The Progressive Policy Institute gets general funding from some of the companies on the heroes list, Mandel wrote in an email. But he says “the methodology only uses publicly available data and a consistent procedure that can be replicated.”

The MGM deal was announced after the report was completed. (Acquisitions don't count toward companies’ capital spending numbers in the report.) In an email, Mandel wrote, “This deal potentially increases the level of competition in the growing market for streaming content. The key is to watch Amazon’s investment behavior.
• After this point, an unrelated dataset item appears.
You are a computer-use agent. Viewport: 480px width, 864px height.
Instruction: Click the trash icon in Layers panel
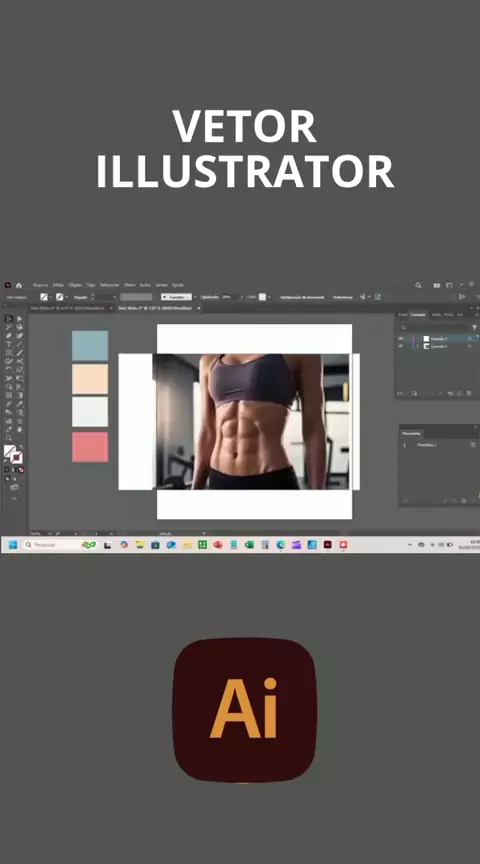coord(469,393)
If Amazon invests in producing more content based on MGM intellectual property, as seems likely, that means lower prices for consumers and more content production jobs.” 

In announcing the deal on May 26, the company stated, “Amazon will help preserve MGM’s heritage and catalog of films, and provide customers with greater access to these existing works.” In an emailed response to this article, Holly Sullivan, Amazon’s vice president of worldwide economic development, wrote in part, “Building new infrastructure, from new fulfillment centers to wind and solar farms, allowed us to create more than 400,000 jobs in the last year in communities across the country.”

The PPI report is lukewarm on President Joe Biden’s American Jobs Plan. The authors praise its provisions for investment in infrastructure, research and development, and manufacturing. But they write that the corporate income tax increases in the plan “could discourage business investment at a time when capital spending is already weak.” 

Not every economist agrees with that. Thomas Philippon, a finance professor at New York University’s Stern School of Business, argues that for many companies, a higher tax on their profits would not induce them to decrease investment significantly because a substantial share of their profits are “excess”—meaning they’re above what companies require to justify investment for growth. (Excess profits, an economic concept rather than an accounting one, are generated by companies with monopolies or near-monopolies in their market sectors.)

Mandel wrote, “The weight of the evidence shows that corporate tax rates adversely affect investment.”